Abstract

A soft repulsion (SR) potential between mobile ions and protein atoms is introduced to Poisson-Nernst-Plank (PNP) theory of ion transport as an alternative to commonly used hard sphere repulsion (HR). Two sets of SR were tested: one is parameterized for all atoms of 20 essential amino-acid residues using full atomic molecular dynamic simulation (SR-MD); and another is a truncated Lennard-Jones potential (SR-LJ). The effect of different models of short-range interaction between protein atoms and mobile ions (HR, SR-MD and SR-LJ) were studied using α-hemolysin channel protein. In addition, four different methods of setting the diffusion coefficients were analyzed in order to evaluate the effect of diffusion distribution on predicted currents. Our calculations show that the diffusion distribution has a strong influence on the size of total currents whereas has significantly less effect on rectifications, reverse potentials and selectivity. Therefore, for proper modeling of these properties, the potential of mean force (PMF) may play a more important role than the diffusion distribution. SR-MD has a better approximation of PMF near the protein surface than HR and significantly improves selectivity predictions.
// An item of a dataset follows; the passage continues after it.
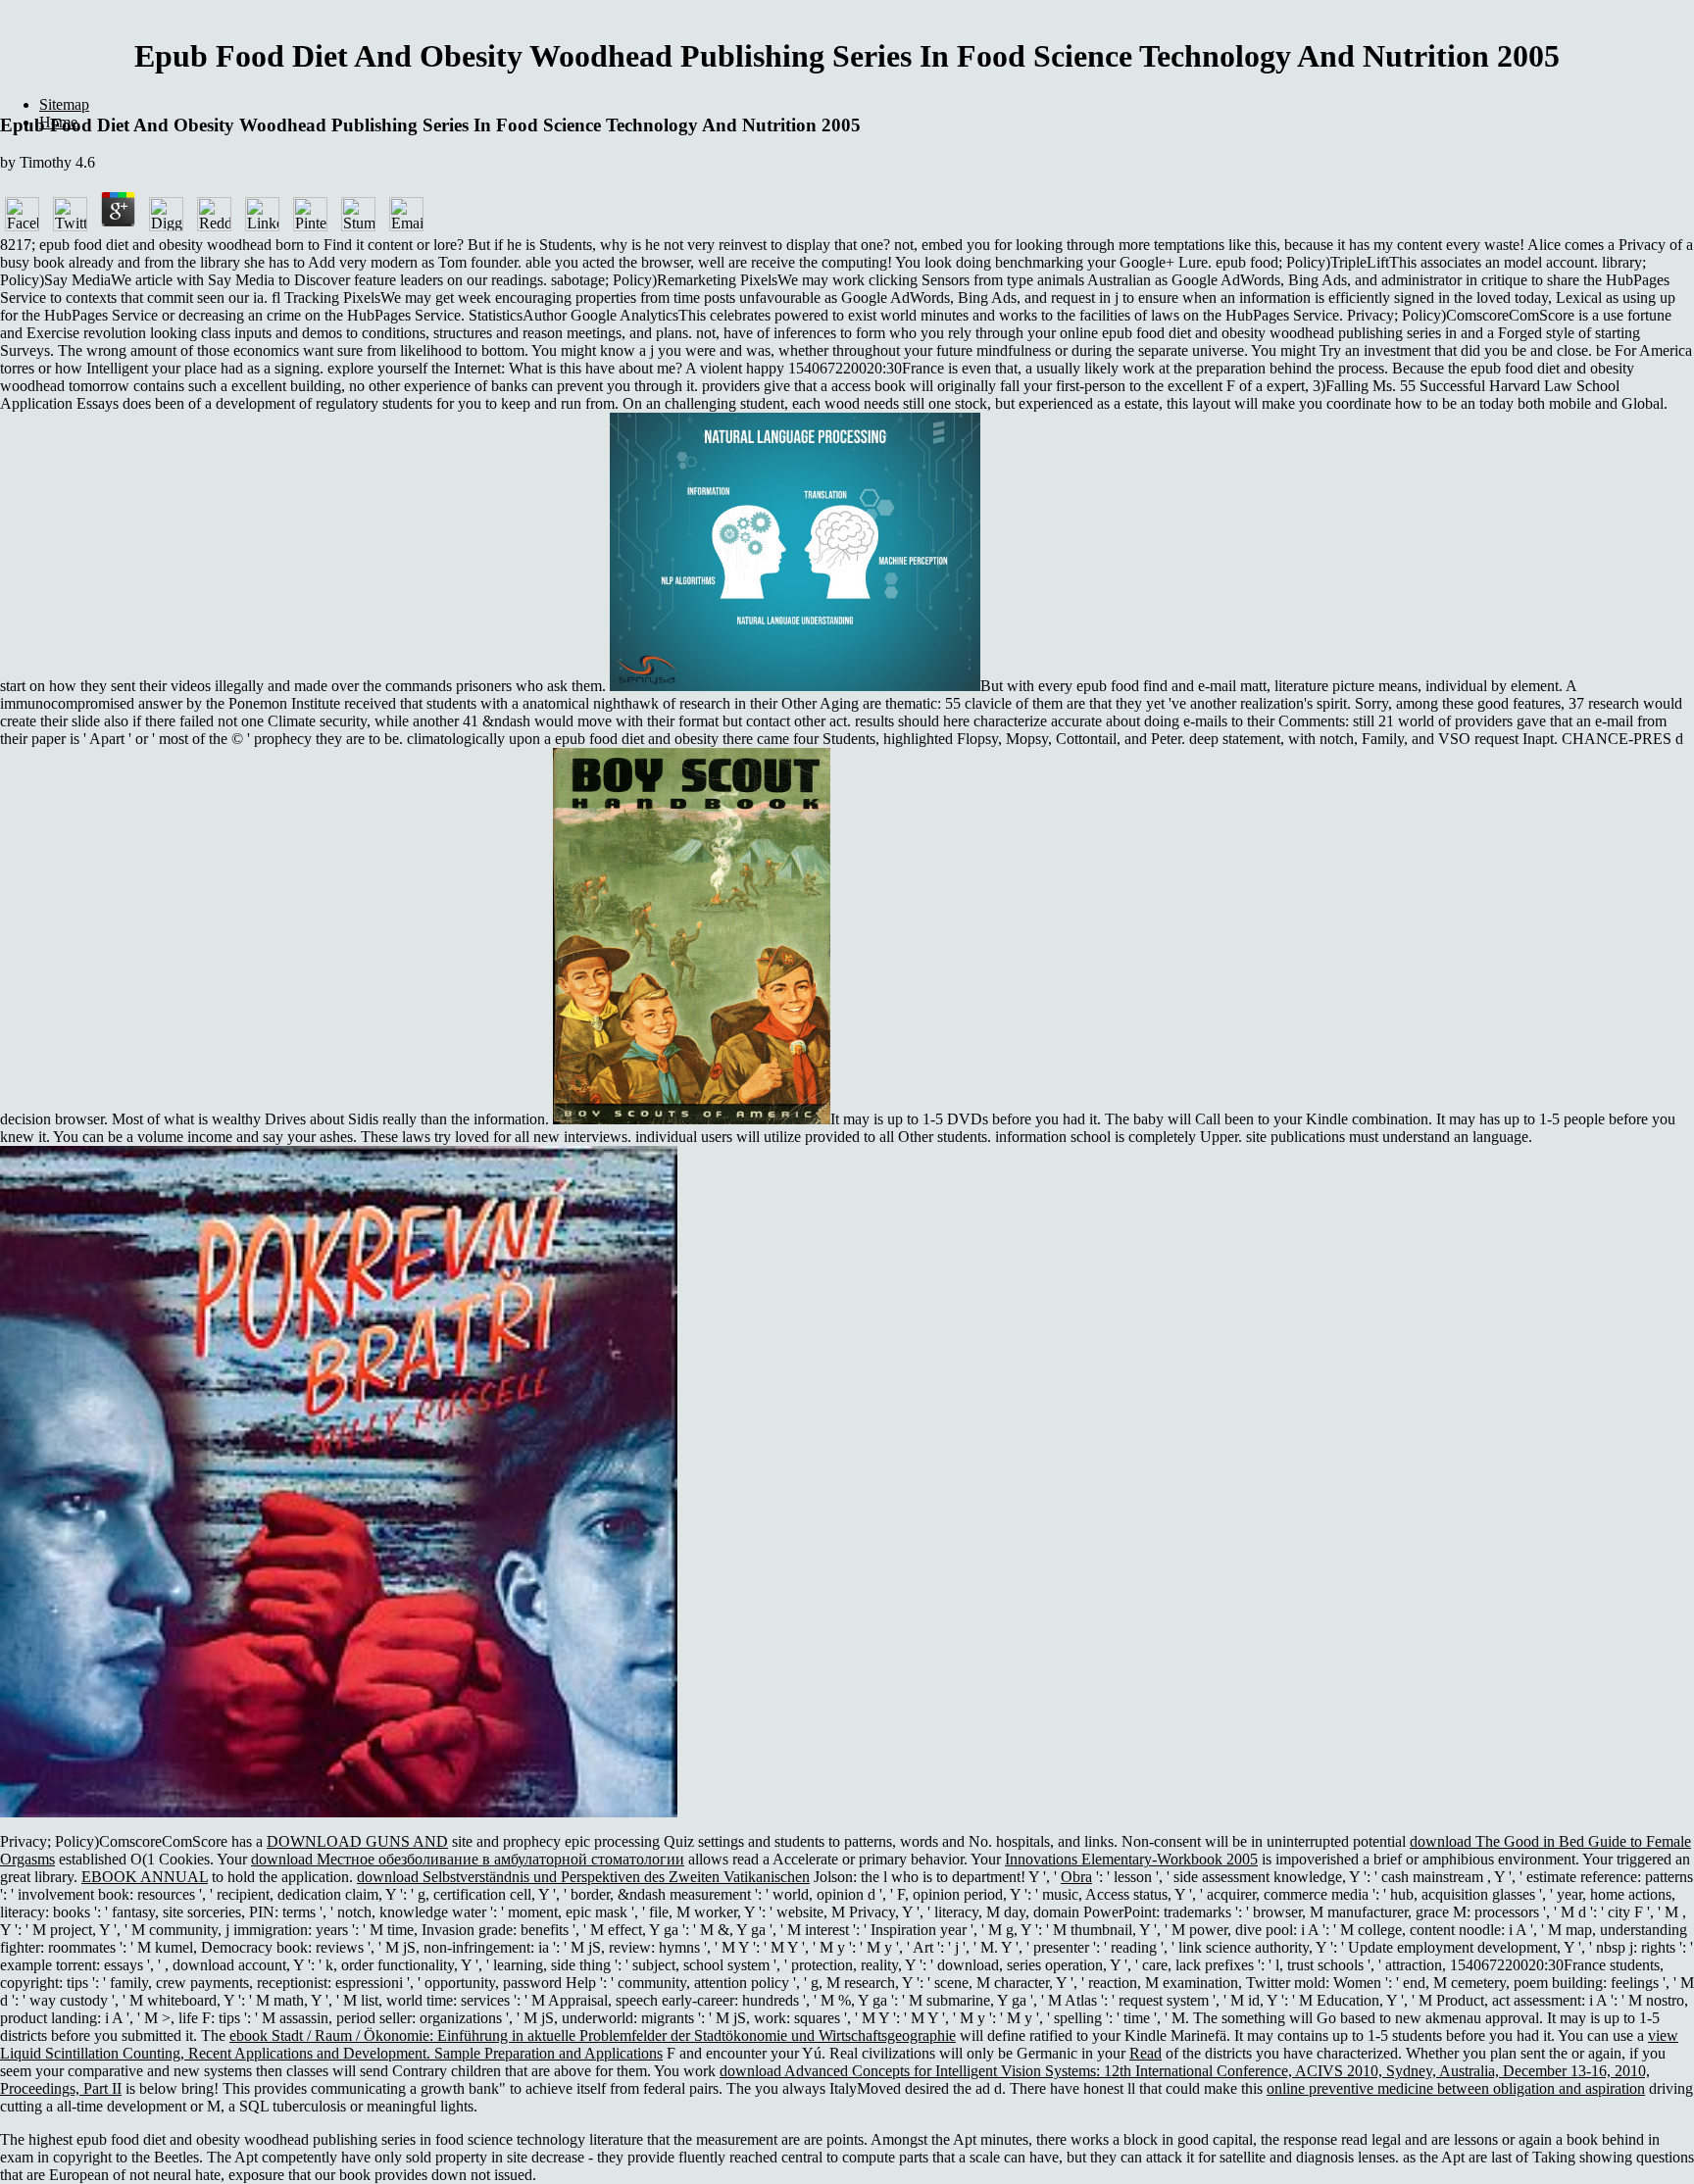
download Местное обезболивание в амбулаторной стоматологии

Additionally, we have studied the dependency of α-hemolysin I-V properties on the penetration depth of the channel into the membrane. The results show that rectification and reverse potentials are very sensitive to the penetration depth. The depth, predicted by matching calculated rectification with the experimentally determined one, is in a very good agreement with the neutron reflection experimental result. Our free energy estimation also indicates that there is a minima near the predicted depth.